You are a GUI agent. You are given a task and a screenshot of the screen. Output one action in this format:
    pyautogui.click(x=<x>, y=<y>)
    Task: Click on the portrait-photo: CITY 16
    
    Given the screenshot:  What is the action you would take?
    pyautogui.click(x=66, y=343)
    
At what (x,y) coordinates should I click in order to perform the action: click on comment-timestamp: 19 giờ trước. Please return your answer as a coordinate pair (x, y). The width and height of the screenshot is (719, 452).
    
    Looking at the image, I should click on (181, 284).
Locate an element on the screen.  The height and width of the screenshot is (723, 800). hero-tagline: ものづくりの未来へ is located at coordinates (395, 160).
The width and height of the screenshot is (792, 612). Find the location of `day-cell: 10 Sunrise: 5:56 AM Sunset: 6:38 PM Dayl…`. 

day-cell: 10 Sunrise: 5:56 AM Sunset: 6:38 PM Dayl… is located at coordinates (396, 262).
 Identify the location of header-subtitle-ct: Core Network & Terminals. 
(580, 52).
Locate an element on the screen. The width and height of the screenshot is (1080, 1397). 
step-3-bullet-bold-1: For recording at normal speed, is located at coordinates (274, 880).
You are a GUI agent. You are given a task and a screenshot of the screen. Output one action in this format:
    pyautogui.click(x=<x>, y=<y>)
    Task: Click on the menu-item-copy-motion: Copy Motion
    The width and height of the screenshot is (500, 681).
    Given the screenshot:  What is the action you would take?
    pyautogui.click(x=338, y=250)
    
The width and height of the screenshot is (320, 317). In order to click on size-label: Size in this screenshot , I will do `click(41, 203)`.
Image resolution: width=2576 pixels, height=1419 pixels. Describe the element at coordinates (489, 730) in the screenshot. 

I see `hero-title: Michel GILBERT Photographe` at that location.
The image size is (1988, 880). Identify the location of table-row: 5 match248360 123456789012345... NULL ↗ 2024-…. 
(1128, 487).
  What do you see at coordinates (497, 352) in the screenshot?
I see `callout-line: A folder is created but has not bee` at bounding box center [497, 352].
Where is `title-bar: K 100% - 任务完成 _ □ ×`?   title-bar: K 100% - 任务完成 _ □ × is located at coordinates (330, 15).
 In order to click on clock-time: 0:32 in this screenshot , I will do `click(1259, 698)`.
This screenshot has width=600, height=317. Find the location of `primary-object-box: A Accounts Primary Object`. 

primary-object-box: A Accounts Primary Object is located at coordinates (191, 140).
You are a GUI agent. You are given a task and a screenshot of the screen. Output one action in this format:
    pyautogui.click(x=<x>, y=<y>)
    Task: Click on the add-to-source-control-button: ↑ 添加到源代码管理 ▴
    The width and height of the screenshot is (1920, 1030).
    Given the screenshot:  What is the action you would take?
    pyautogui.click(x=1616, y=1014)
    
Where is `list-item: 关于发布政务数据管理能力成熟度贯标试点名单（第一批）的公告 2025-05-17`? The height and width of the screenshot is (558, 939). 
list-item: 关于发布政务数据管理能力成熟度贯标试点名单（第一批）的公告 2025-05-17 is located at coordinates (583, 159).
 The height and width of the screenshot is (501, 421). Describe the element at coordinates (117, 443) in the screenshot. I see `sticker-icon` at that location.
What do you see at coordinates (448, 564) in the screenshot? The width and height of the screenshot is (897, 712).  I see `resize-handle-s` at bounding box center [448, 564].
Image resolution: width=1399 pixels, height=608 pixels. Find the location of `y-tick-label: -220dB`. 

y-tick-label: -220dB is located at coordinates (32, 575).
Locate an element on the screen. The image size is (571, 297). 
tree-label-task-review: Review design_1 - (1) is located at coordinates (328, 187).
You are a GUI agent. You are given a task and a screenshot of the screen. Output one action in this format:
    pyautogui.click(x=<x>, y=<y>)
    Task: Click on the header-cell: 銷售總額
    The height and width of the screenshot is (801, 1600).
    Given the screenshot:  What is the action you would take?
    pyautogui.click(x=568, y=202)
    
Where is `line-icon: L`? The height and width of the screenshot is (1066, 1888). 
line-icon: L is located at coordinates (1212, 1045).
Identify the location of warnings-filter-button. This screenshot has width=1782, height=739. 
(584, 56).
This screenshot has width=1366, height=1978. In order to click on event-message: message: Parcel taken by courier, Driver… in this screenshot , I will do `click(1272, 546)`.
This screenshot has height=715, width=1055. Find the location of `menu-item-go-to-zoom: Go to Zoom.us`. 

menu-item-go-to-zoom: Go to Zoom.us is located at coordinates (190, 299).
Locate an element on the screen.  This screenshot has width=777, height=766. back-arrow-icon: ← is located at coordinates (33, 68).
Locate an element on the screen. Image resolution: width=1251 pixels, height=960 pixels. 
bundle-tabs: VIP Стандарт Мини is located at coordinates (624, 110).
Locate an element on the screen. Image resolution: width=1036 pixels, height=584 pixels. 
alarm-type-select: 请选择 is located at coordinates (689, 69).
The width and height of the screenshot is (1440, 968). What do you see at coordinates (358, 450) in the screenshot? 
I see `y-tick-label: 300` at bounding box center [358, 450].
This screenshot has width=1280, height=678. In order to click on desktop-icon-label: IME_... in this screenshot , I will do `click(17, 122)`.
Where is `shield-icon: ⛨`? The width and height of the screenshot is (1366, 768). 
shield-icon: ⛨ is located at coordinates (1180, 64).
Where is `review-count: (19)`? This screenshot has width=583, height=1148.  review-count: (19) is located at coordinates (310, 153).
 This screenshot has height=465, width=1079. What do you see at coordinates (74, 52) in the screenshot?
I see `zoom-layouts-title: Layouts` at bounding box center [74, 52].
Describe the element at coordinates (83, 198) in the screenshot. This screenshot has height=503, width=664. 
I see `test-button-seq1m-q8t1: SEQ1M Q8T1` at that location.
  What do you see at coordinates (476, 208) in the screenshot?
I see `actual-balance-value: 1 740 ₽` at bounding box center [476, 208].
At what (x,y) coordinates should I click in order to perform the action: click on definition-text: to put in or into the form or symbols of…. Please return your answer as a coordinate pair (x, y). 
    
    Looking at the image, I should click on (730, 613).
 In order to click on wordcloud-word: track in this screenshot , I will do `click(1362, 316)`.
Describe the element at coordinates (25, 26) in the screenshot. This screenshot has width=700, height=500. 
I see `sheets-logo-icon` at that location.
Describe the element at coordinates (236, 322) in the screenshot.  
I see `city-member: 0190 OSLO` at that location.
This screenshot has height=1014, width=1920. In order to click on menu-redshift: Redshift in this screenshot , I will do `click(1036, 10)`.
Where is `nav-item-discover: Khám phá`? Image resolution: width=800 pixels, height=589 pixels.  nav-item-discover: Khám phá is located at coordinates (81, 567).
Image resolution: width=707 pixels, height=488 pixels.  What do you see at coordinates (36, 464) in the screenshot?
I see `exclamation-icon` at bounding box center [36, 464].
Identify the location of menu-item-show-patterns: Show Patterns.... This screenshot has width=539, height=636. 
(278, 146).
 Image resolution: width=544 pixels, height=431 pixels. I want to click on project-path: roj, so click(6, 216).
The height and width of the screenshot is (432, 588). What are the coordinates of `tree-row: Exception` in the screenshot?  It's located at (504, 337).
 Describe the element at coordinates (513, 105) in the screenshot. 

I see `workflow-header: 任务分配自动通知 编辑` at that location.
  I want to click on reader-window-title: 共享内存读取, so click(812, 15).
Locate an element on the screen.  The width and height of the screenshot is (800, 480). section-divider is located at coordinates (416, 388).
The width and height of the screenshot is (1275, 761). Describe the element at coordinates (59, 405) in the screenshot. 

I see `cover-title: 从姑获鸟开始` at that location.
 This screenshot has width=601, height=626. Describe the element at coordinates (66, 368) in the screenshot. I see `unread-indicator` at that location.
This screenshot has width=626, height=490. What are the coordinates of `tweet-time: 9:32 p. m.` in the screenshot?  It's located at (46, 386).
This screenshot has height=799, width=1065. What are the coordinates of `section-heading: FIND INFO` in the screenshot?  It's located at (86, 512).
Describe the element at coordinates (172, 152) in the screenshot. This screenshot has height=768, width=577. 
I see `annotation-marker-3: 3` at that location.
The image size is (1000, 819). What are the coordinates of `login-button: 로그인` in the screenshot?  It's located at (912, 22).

========================================================================

▸ Exercise
Copy the entries above word for word, from the line containing "This screenshot has height=1014, width=1920." through the final entry, including both ends.

▸ Output below
This screenshot has height=1014, width=1920. In order to click on menu-redshift: Redshift in this screenshot , I will do `click(1036, 10)`.
Where is `nav-item-discover: Khám phá`? Image resolution: width=800 pixels, height=589 pixels.  nav-item-discover: Khám phá is located at coordinates (81, 567).
Image resolution: width=707 pixels, height=488 pixels.  What do you see at coordinates (36, 464) in the screenshot?
I see `exclamation-icon` at bounding box center [36, 464].
Identify the location of menu-item-show-patterns: Show Patterns.... This screenshot has width=539, height=636. 
(278, 146).
 Image resolution: width=544 pixels, height=431 pixels. I want to click on project-path: roj, so click(6, 216).
The height and width of the screenshot is (432, 588). What are the coordinates of `tree-row: Exception` in the screenshot?  It's located at (504, 337).
 Describe the element at coordinates (513, 105) in the screenshot. 

I see `workflow-header: 任务分配自动通知 编辑` at that location.
  I want to click on reader-window-title: 共享内存读取, so click(812, 15).
Locate an element on the screen.  The width and height of the screenshot is (800, 480). section-divider is located at coordinates (416, 388).
The width and height of the screenshot is (1275, 761). Describe the element at coordinates (59, 405) in the screenshot. 

I see `cover-title: 从姑获鸟开始` at that location.
 This screenshot has width=601, height=626. Describe the element at coordinates (66, 368) in the screenshot. I see `unread-indicator` at that location.
This screenshot has width=626, height=490. What are the coordinates of `tweet-time: 9:32 p. m.` in the screenshot?  It's located at (46, 386).
This screenshot has height=799, width=1065. What are the coordinates of `section-heading: FIND INFO` in the screenshot?  It's located at (86, 512).
Describe the element at coordinates (172, 152) in the screenshot. This screenshot has height=768, width=577. 
I see `annotation-marker-3: 3` at that location.
The image size is (1000, 819). What are the coordinates of `login-button: 로그인` in the screenshot?  It's located at (912, 22).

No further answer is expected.